Why we all need to dig deeper and uncover Leeds' hidden gems - YEP Opinion
Almost every day most of us will walk past a fascinating piece of Leeds' history and not really give it a second glance or thought.
We probably don't even know we are doing it, and, as the passage of time moves on, and people inevitably forget or the backstory to a particular place or building gets lost with those that know it, we are becoming less likely to ever know.
That is the natural progression of life and society but it doesn't mean we can't all stop and take, even just a few minutes, to think about it and events such as the national programme of Heritage Open Days is the perfect place to start.
The idea was established in 1994, and Heritage Open Days is England's contribution to the European Heritage Days and has since grown into the country's largest community heritage festival.

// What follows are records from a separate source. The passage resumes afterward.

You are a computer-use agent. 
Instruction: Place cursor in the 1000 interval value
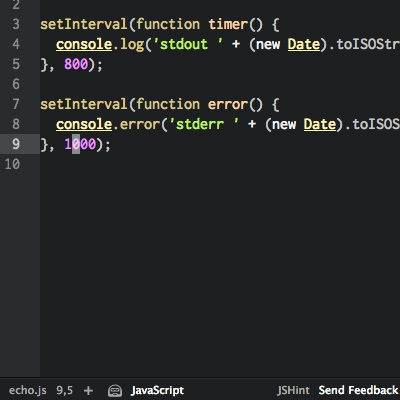tap(80, 144)
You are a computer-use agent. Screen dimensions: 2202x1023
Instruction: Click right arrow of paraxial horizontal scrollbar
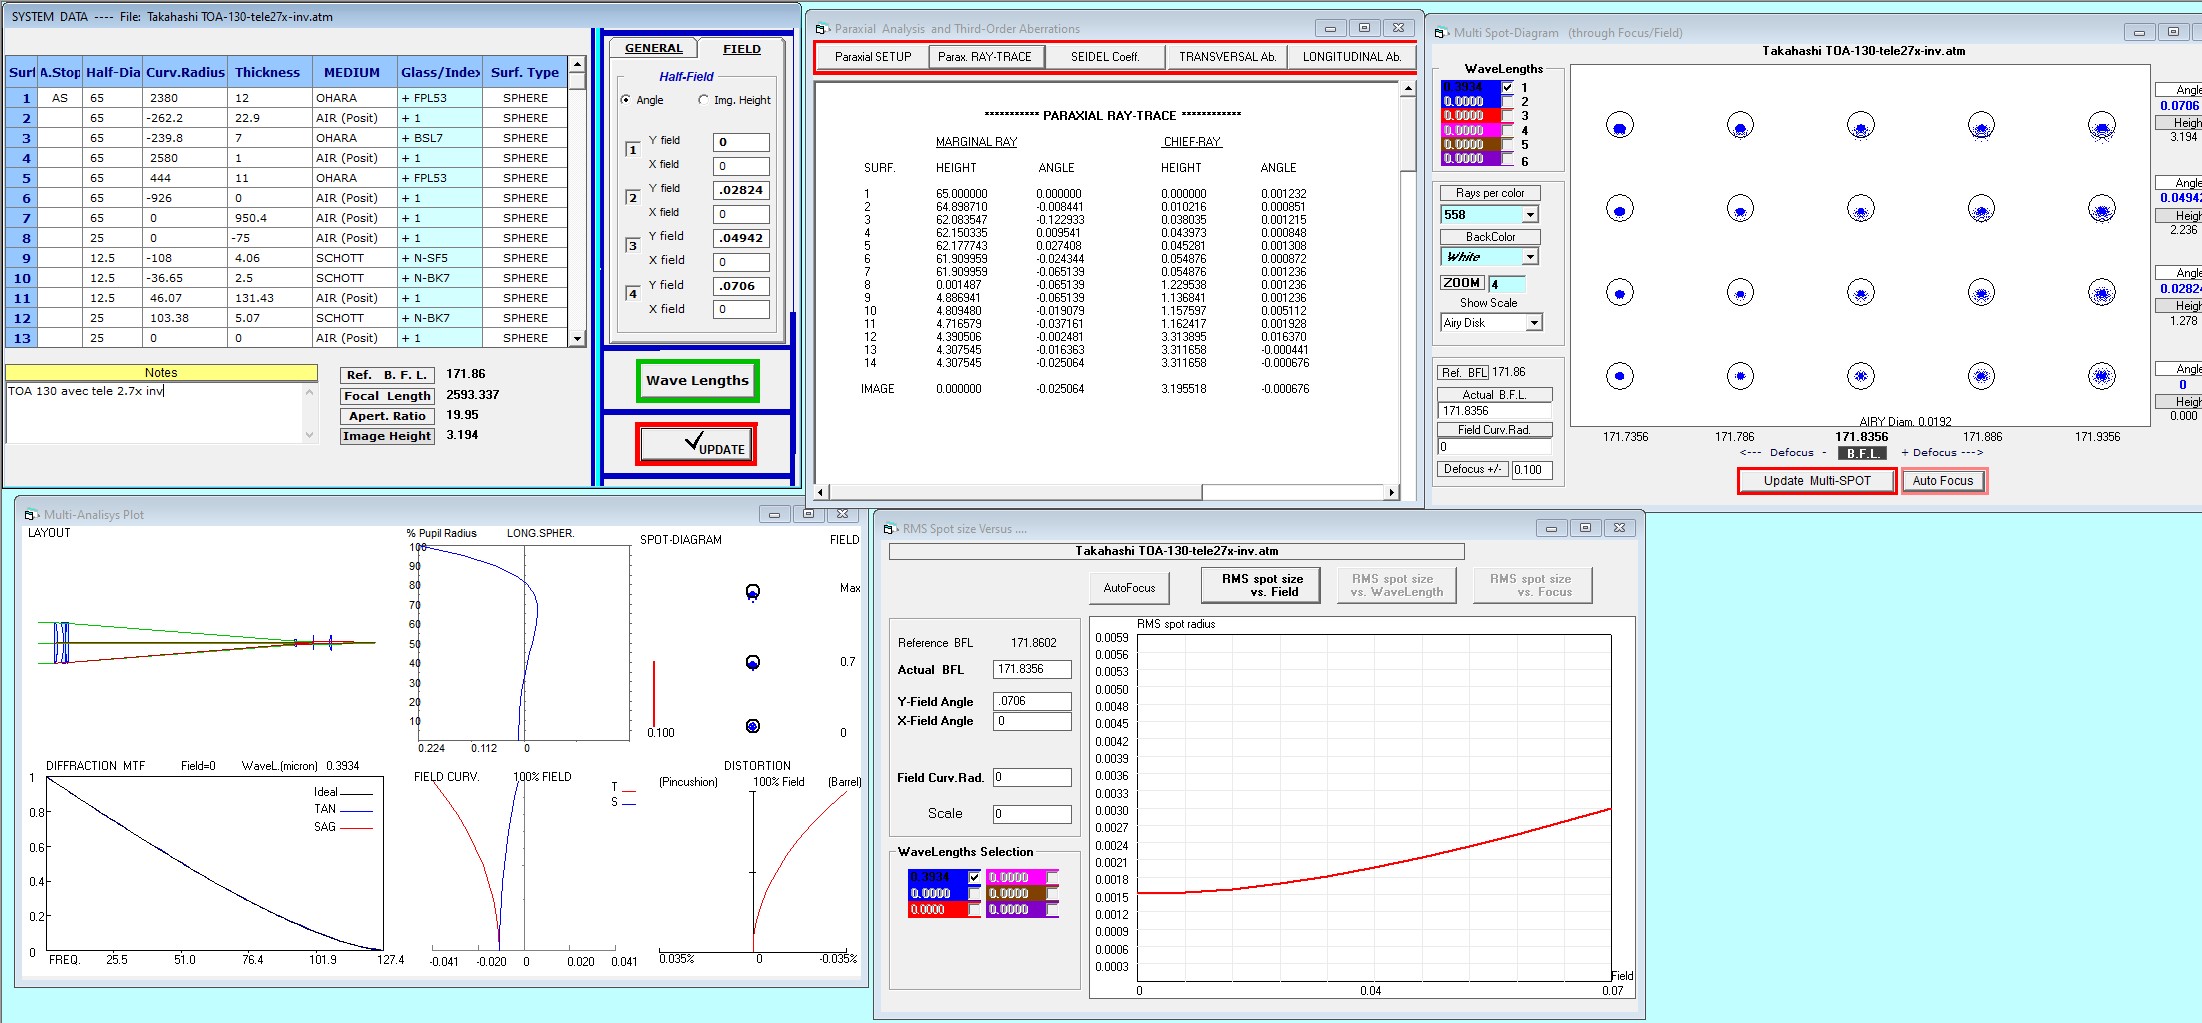tap(1391, 492)
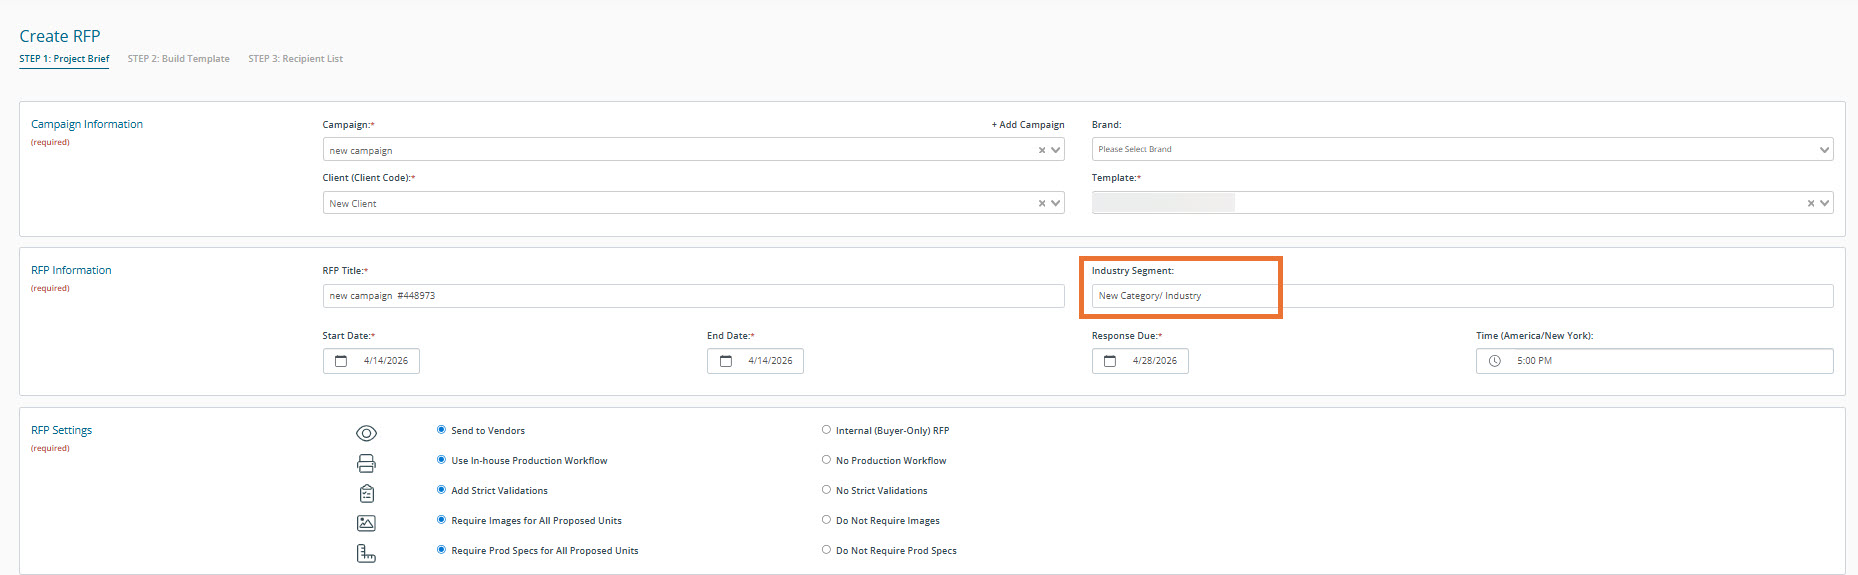Go to STEP 2: Build Template tab

178,59
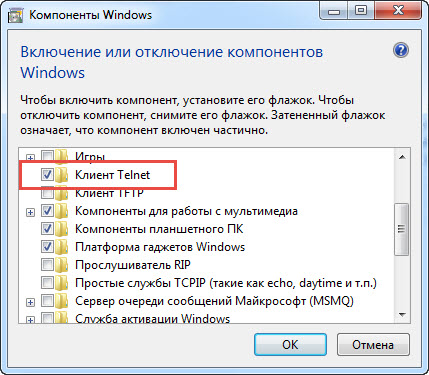Open the blue help question mark icon

401,51
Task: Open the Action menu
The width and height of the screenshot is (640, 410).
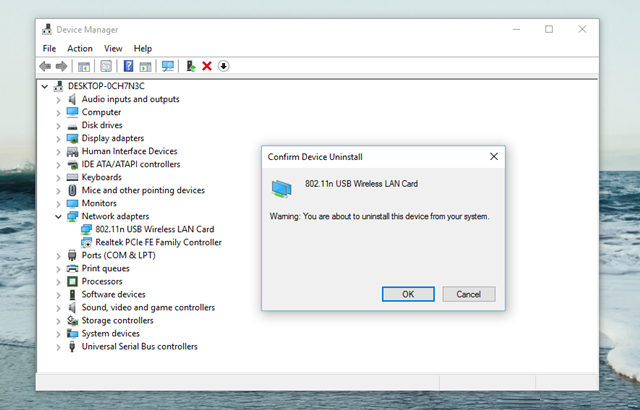Action: click(80, 48)
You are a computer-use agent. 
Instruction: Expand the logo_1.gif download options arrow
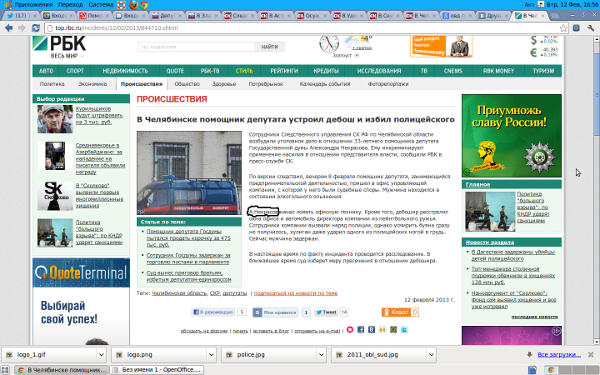101,355

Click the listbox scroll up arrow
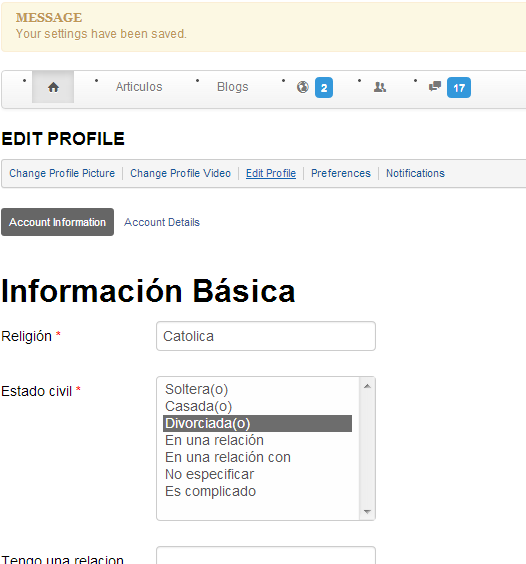click(x=367, y=386)
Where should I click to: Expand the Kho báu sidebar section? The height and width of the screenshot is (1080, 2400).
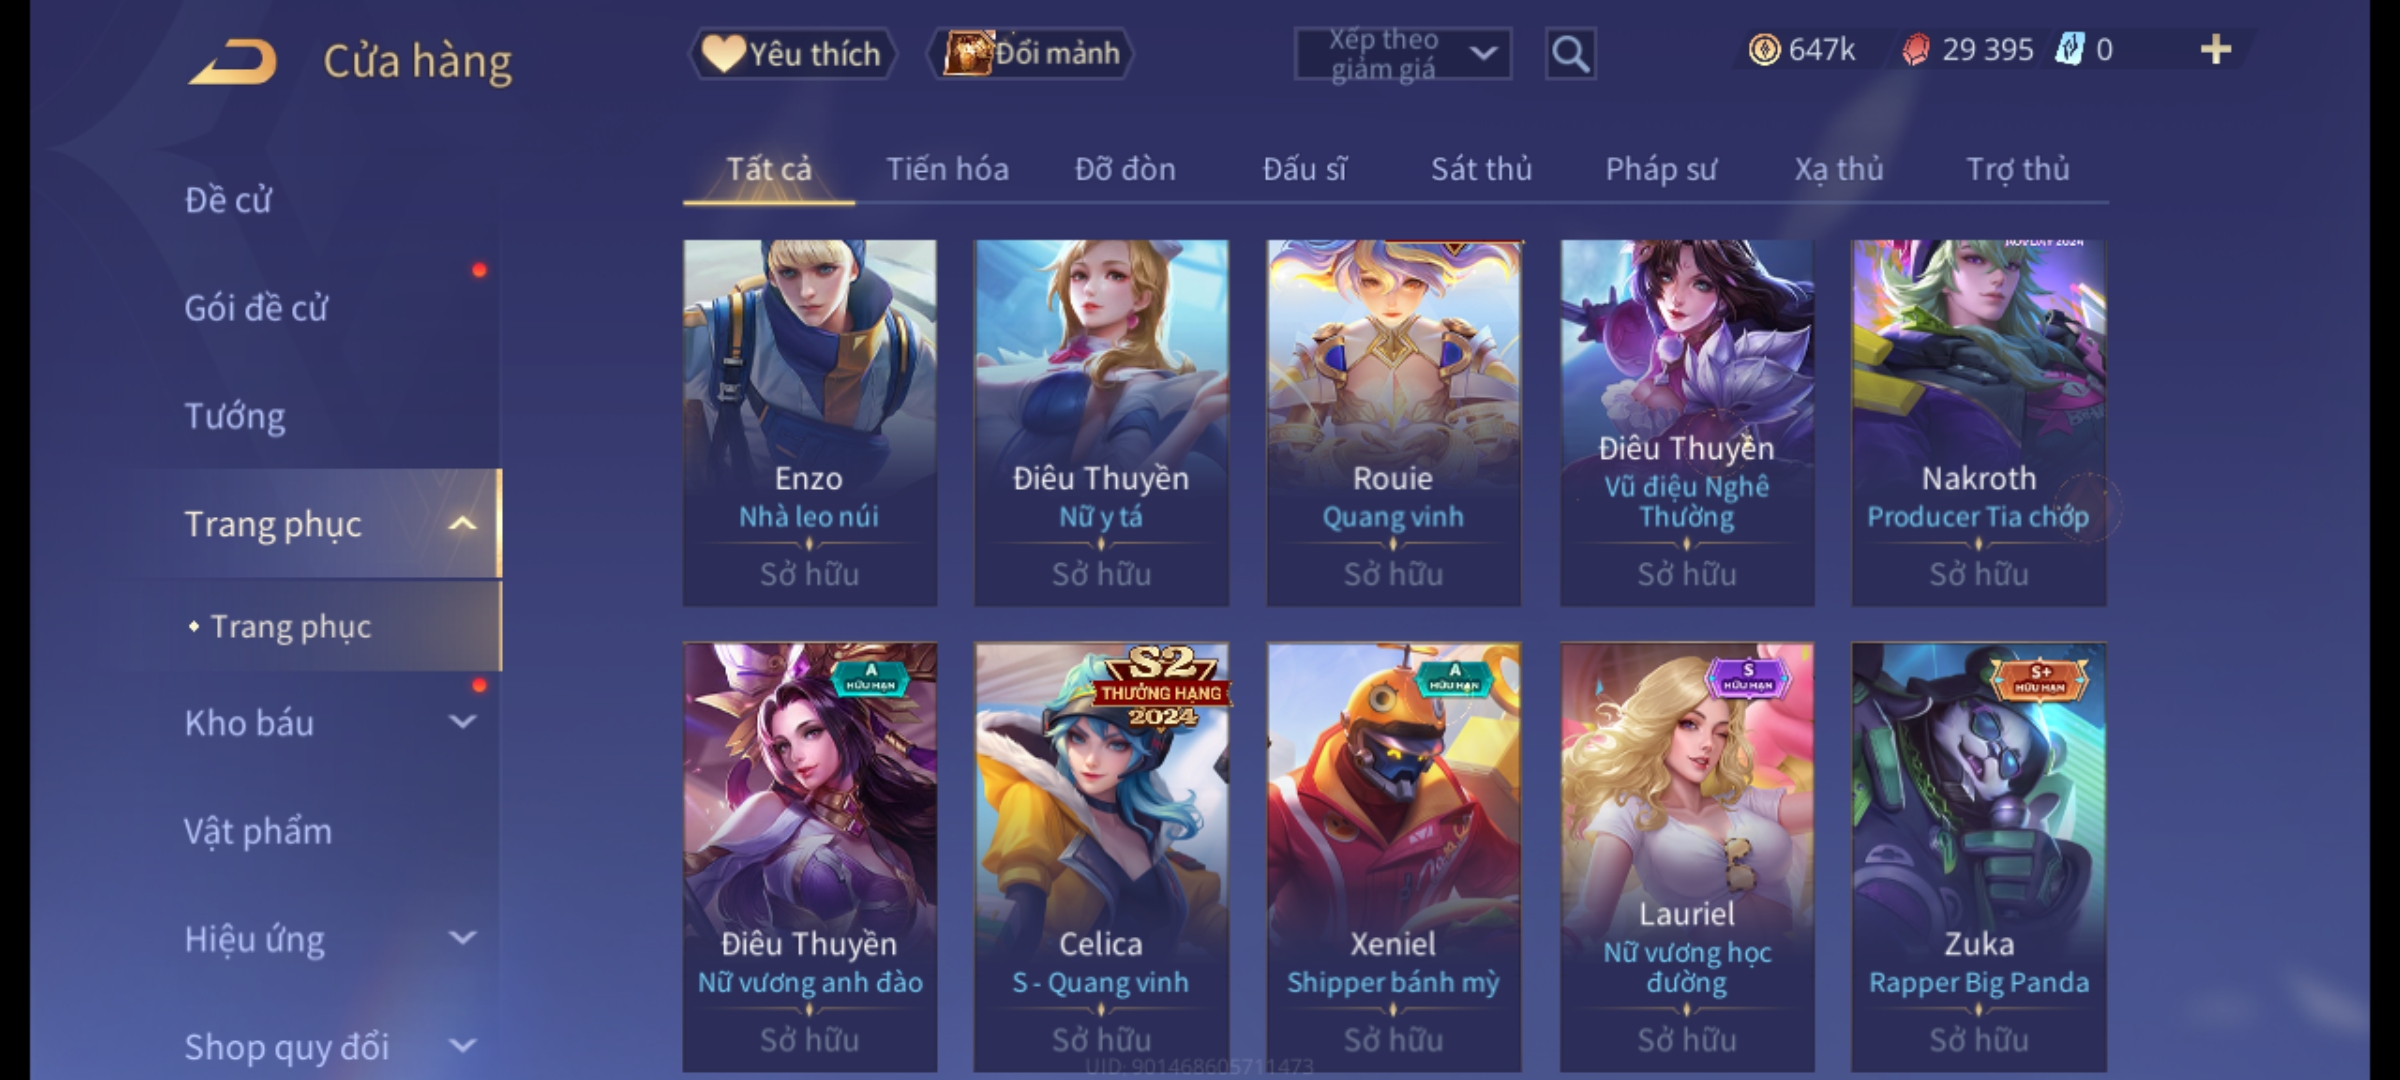[462, 722]
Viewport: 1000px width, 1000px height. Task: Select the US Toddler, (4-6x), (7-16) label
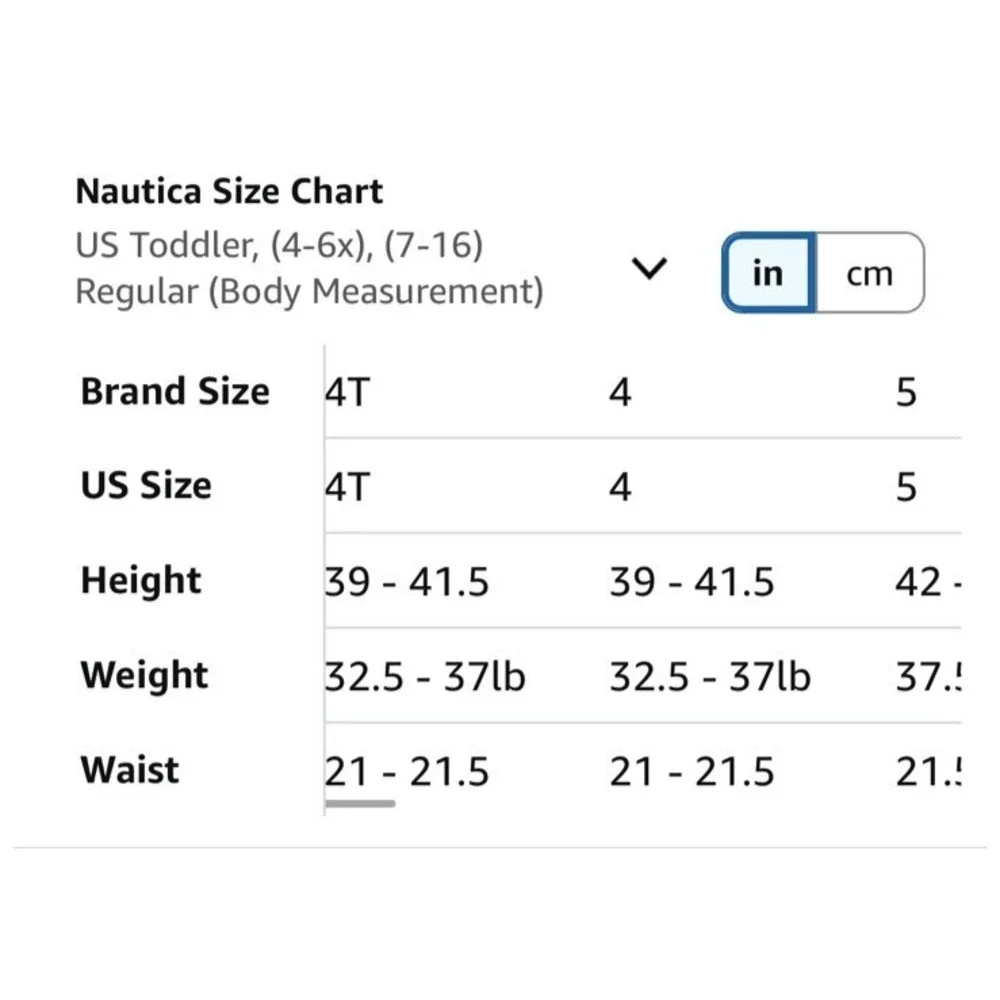point(278,243)
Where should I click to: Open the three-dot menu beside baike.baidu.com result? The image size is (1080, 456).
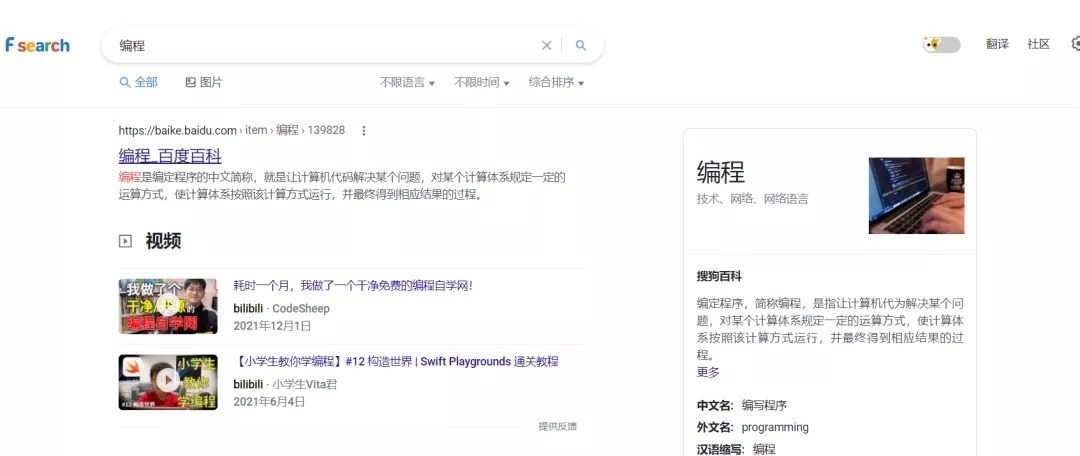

Each place then works on its own programme to promote its buildings that have significance, those that have been re-purposed for future use and those, and often the most interesting, are those that are not usually open to the public but open their doors for this event.
Leeds CivicTrust is behind this year's city map of history and it is worth noting that we are very lucky to have a Civic Trust like them.
I reckon you would be hard pressed to find another of similar ilk that has the same wealth and depth of knowledge as the one that we have and the same passion for preservation and progression in the same vein as the one that we have.
The 2021 Heritage Open Days has been taking place all week and continue over the weekend, and, even if you had taken a week off work there still wouldn't have been enough time to take in all the weird and wonderful venues that are listed - so it is probably a good thing there are a mix of in person and on-line events this year.
And here is a snapshot. Back to back houses in Harehills form the basis of a talk on the house type in the late 18th century, its development and eventual decline.
These houses are considered in the context of changing legislation, social and sanitary reforms, as well as architectural character and this brief look uncovers interesting insights into the lives of early and current residents.
Beer boss, Northern Monk has done tours of its Grade II listed Marshall's Mill complex, a former flax spinning mill and once the beating heart of industrial Leeds. It has been restored and the brewery is expanding each year.
And, we all know where the lake is at Roundhay Park and Mansion House but what about a medieval hunting area, or the arboretum containing many exotic trees, the sham castle and Barrans Fountain?
While events such as Heritage Open Days are great for highlighting these historical gems, it would be great if it wasn't just for one week of the year.
These buildings, places and people shaped how we live and work in the city today.